Adjustments to Target Maturities & Dates

The new state can be viewed in summary in the review app at https://jlenny-master-patch-73426.about-src.gitlab.com/handbook/product/categories/maturity/. In general here, the goal of this edit is to focus on fewer things (taking advantage of the category cancellations above) in order to bring more strategic items to a higher level of maturity more quickly. Q1 performance did not meet expected goals, so this makes category planning a bit more realistic in terms of what the team can deliver.
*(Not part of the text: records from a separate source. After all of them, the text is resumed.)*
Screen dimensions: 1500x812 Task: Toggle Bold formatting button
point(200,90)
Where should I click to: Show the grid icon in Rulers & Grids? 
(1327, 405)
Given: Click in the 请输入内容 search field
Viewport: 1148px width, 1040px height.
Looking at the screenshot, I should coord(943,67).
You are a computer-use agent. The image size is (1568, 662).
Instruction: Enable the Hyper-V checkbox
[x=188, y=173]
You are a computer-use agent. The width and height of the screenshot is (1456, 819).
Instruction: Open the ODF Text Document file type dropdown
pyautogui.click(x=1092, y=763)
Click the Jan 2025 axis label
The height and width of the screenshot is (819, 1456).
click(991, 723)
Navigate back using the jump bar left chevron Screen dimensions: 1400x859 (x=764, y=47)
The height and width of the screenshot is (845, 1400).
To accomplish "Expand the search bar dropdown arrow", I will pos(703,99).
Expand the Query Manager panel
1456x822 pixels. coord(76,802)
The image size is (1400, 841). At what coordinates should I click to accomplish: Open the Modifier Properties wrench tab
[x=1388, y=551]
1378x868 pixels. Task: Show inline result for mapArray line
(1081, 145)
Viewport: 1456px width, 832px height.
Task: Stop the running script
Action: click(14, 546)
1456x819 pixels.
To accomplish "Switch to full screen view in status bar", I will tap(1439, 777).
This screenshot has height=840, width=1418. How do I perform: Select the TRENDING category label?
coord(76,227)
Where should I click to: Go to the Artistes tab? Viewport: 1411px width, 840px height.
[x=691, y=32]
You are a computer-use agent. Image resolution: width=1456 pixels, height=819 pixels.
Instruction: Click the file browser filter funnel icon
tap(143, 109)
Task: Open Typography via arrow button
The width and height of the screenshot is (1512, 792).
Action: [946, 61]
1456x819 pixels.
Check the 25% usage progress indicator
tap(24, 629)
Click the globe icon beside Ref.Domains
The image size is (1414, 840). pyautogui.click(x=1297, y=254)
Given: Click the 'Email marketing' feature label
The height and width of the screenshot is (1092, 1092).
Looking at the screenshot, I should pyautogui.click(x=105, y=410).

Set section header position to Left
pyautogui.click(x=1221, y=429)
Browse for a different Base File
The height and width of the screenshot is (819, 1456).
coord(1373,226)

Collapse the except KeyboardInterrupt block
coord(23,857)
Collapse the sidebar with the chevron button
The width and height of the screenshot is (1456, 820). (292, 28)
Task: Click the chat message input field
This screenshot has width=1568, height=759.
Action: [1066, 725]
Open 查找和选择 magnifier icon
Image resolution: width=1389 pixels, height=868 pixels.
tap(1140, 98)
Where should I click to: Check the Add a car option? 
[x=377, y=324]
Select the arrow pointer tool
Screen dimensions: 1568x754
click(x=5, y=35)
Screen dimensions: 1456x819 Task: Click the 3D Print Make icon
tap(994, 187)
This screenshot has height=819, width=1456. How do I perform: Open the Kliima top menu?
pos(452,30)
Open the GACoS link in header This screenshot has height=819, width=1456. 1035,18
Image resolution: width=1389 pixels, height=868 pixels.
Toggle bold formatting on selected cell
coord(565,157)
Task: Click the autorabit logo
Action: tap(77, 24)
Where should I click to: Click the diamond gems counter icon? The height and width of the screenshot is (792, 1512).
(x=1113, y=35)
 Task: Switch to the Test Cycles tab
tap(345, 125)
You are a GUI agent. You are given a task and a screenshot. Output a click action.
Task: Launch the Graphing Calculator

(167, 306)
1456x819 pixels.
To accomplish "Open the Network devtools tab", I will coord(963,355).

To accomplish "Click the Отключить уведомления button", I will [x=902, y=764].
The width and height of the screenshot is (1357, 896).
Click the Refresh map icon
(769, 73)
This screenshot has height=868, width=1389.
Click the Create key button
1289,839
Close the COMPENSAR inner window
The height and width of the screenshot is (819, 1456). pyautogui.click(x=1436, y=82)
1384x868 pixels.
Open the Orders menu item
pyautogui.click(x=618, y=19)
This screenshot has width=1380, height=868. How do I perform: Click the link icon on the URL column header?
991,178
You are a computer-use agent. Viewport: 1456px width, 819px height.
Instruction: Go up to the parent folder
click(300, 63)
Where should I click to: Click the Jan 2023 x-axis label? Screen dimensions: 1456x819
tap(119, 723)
Especially considering Release and Package will share resources until any engineers are able to be hired for Package.

  • Verify
    • Code Quality: Changes target date of complete from May 22 to July 22
    • Performance Testing: Changes target of viable on May 22 to complete on October 22
    • System Testing: Removes year end target of complete
    • Usability Testing: Changes target of complete on May 22 to viable on July 22. The focus will be on https://gitlab.com/gitlab-org/gitlab-ee/issues/10761 as a way to bring the category to viable without further investment needed at this point.
  • Package
    • Container Registry: Changes target date of complete from May 22 to October 22
    • Maven Repository: Changes target of viable on May 22 to complete on July 22
    • NPM Repository: Changes target date of complete from May 22 to October 22
  • Release
    • Release Orchestration: Changes target date of complete from May 22 to July 22
    • Pages: Removes year end target of loveable. Pages would need to be at that maturity to compete with pure-play hosting solutions, but not for its purpose within GitLab.
    • Review Apps: Removes year end target of loveable. Focus on synergies with Feature Flags/Release Orchestration in context of Progressive Delivery rather than general Review App improvements.
    • Feature Flags: Sets target date of complete to July 22
    • Release Governance: Sets target date of viable to July 22

This keeps things ambitious, but hopefully more realistic. It's difficult to make accurate assessments here given the unknown timelines for hiring Package team members but we don't want to plan for the worst case.

A separate problem for some of these categories (particularly Package ones) is that there is no epic or other resource specifically defining what viable, complete, etc. mean for these categories. Once this MR is approved and merged, defining those will be the next task.

Feature Accuracy

Various incorrect feature data was also reviewed and corrected - this was mostly various older features assigned to wrong categories in features.yml.